The decision to stop driving or ask a loved one to stop driving can be an extremely difficult one. Most people wish to continue to drive for as long as possible, because losing one's ability to drive translates as losing one's connectedness and independence. However, subtle changes in physical and mental abilities are not noticed by the individual or loved ones over a period of time, and some people drive long after they should limit or stop driving, either temporarily or permanently depending on the individual.
The AARP article "10 Signs That It's Time to Limit or Stop Driving" addresses this difficult decision, by providing warning signs that indicate when someone should limit or stop driving.
AARP also provides the "We Need to Talk" online seminar developed by The Hartford and the MIT AgeLab, that helps drivers and their loved ones to recognize warning signs. It also helps families initiate productive and caring conversations with older adults about driving safety.
- Module 1: The Meaning of Driving - addresses what driving means to older adults and the emotions involved with having to give it up.
- Module 2: Observing Driving Skills - assists you in learning to observe skills objectively and talk about alternatives to driving.

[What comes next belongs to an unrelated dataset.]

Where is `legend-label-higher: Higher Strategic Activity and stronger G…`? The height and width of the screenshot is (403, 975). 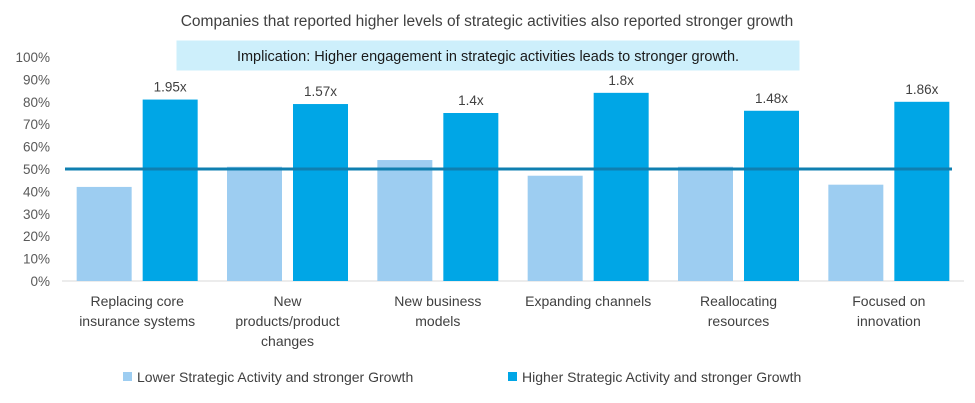
legend-label-higher: Higher Strategic Activity and stronger G… is located at coordinates (662, 377).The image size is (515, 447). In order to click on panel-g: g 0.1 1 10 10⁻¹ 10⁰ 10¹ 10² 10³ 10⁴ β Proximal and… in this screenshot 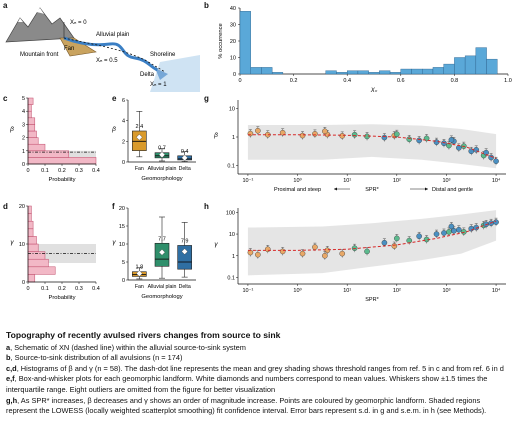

- Module 3: Planning Conversations - discusses how to have "the talk" and identify alternative transportation to help a loved one stay connected and remain independent.
AARP was founded in 1958 and has 35 million members. It is a nonprofit, nonpartisan organization for people over the age of 50. AARP is well-known for its advocacy efforts, providing its members with important information, products and services that enhance quality of life as they age. They also promote community service and keep members and the public informed on issues relating to the over 50 age group.